Advisories for Composer/Drupal/Core-Recommended package

core/authorize.php in Drupal 11.x-dev allows Full Path Disclosure (even when error logging is None) if the value of hash_salt is file_get_contents of a file that does not exist.

Twig is a template language for PHP. Versions 1.x prior to 1.44.7, 2.x prior to 2.15.3, and 3.x prior to 3.4.3 encounter an issue when the filesystem loader loads templates for which the name is a user input. It is possible to use the source or include statement to read arbitrary files from outside the templates' directory when using a namespace like @somewhere/../some.file. In such a case, validation is bypassed. …

Drupal uses the third-party Guzzle library for handling HTTP requests and responses to external services.
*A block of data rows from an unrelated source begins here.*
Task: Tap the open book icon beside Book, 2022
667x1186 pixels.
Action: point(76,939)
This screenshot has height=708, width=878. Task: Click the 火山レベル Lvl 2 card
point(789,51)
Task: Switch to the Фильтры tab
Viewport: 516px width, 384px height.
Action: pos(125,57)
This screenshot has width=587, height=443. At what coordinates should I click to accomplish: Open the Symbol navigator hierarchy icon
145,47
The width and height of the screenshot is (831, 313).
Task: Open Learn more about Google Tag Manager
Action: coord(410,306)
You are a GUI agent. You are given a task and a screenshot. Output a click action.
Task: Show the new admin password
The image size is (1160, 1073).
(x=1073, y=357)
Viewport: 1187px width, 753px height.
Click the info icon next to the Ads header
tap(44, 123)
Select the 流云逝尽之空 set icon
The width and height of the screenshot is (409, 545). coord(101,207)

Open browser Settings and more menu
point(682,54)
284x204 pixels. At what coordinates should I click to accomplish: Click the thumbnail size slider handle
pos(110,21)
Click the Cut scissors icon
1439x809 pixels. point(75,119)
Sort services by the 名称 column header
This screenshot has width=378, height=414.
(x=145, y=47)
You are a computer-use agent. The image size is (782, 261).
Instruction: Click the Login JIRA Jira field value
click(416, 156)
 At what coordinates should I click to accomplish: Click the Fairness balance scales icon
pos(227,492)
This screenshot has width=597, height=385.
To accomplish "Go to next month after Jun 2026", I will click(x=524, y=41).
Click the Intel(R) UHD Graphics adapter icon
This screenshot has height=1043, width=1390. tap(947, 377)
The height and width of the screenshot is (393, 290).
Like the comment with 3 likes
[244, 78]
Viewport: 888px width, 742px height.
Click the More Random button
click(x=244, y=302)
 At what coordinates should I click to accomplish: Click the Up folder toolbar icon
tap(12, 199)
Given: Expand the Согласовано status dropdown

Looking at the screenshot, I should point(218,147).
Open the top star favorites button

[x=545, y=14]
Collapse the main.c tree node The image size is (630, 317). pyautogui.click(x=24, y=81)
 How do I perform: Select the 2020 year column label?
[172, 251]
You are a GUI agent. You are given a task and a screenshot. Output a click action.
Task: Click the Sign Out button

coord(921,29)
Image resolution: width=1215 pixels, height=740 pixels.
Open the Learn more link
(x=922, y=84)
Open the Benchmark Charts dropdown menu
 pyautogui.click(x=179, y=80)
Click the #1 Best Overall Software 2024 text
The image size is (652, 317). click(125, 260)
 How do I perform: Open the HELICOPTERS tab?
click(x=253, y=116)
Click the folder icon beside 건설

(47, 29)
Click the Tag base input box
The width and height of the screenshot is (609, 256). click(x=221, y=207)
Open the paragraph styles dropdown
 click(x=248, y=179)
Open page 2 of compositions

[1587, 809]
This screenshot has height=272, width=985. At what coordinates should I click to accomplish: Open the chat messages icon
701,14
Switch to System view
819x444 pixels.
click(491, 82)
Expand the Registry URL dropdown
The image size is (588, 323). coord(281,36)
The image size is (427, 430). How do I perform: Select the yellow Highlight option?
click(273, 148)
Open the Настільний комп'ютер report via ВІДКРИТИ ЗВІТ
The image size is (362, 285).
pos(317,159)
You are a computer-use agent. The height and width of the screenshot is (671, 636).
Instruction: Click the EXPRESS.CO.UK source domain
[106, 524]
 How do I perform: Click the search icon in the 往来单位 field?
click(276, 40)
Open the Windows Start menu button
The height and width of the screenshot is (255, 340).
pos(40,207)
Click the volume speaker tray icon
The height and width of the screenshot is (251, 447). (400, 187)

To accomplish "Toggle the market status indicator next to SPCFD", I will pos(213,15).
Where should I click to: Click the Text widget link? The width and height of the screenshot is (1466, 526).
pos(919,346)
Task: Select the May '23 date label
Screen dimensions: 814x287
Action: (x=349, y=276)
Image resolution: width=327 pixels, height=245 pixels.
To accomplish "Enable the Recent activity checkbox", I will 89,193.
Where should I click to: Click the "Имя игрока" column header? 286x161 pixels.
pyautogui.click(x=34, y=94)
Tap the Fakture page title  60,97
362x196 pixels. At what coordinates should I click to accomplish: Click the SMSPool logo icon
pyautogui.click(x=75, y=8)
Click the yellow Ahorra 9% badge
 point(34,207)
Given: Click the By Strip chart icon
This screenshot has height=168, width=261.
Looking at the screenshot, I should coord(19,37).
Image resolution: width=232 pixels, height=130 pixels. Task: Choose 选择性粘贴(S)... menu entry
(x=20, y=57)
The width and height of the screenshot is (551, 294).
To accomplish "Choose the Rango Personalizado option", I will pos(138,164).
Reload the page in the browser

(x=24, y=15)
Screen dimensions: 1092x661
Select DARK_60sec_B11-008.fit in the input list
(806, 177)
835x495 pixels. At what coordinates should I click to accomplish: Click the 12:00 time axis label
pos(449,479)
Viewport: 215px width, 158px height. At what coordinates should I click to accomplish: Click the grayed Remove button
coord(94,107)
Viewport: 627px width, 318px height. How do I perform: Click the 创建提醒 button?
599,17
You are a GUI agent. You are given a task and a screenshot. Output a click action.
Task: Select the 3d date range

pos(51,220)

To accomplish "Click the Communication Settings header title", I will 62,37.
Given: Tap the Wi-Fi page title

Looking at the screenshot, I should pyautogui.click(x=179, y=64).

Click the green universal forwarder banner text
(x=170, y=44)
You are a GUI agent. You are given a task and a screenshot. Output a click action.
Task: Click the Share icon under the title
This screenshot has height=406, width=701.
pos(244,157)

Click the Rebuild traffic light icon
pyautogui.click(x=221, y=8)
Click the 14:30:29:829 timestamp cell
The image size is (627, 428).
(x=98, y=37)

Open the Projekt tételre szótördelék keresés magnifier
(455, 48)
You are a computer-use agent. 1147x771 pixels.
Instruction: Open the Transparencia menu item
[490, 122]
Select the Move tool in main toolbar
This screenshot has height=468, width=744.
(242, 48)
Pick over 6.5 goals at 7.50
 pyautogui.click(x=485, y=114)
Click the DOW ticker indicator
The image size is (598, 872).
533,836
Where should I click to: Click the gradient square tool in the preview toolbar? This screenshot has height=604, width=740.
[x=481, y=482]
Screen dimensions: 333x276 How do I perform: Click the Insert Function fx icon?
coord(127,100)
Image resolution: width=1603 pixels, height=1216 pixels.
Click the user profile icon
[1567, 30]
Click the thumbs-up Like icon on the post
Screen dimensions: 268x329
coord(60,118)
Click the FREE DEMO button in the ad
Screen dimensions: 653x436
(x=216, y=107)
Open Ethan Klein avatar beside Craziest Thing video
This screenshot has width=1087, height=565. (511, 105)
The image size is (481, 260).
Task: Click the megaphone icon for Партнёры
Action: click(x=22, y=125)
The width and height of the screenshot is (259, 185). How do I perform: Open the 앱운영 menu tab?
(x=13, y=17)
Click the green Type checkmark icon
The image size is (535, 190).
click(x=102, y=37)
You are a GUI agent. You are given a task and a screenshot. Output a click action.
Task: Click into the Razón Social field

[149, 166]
Guzzle has released a security update which does not affect Drupal core, but may affect some contributed projects or custom code on Drupal sites.

The Quick Edit module does not properly check entity access in some circumstances. This could result in users with the "access in-place editing" permission viewing some content they are are not authorized to access. Sites are only affected if the QuickEdit module (which comes with the Standard profile) is installed.

Drupal core's form API has a vulnerability where certain contributed or custom modules' forms may be vulnerable to improper input validation. This could allow an attacker to inject disallowed values or overwrite data. Affected forms are uncommon, but in certain cases an attacker could alter critical or sensitive data.

Access bypass vulnerability in of Drupal Core Workspaces allows an attacker to access data without correct permissions. The Workspaces module does not sufficiently check access permissions when switching workspaces, leading to an access bypass vulnerability. An attacker might be able to see content before the site owner intends people to see the content.

Open Redirect vulnerability in Drupal Core allows a user to be tricked into visiting a specially crafted link which would redirect them to an arbitrary external URL. This issue affects: Drupal Drupal Core 7 and prior versions.

Access bypass vulnerability in Drupal Core allows JSON:API when JSON:API is in read/write mode.

Cross-site scripting vulnerability in Drupal Core. Drupal AJAX API does not disable JSONP by default, allowing for an XSS attack.

Arbitrary PHP code execution vulnerability in Drupal Core under certain circumstances. An attacker could trick an administrator into visiting a malicious site that could result in creating a carefully named directory on the file system. With this directory in place, an attacker could attempt to brute force a remote code execution vulnerability.

Tar.php in Archive_Tar allows write operations with Directory Traversal due to inadequate checking of symbolic links, a related issue to CVE-2020-28948.

Drupal core does not properly sanitize certain filenames on uploaded files, which can lead to files being interpreted as the incorrect extension and served as the wrong MIME type or executed as PHP for certain hosting configurations.

Archive_Tar has :// filename sanitization only to address phar attacks, and thus any other stream-wrapper attack (such as file:// to overwrite files) can still succeed.

Archive_Tar allows an unserialization attack because phar: is blocked but PHAR: is not blocked.

In jQuery, passing HTML containing <option> elements from untrusted sources, even after sanitizing it, to one of jQuery's DOM manipulation methods (i.e., .html(), .append(), and others) may execute untrusted code.

In jQuery, passing HTML from untrusted sources, even after sanitizing it, to one of jQuery's DOM manipulation methods (i.e., .html(), .append(), and others) may execute untrusted code.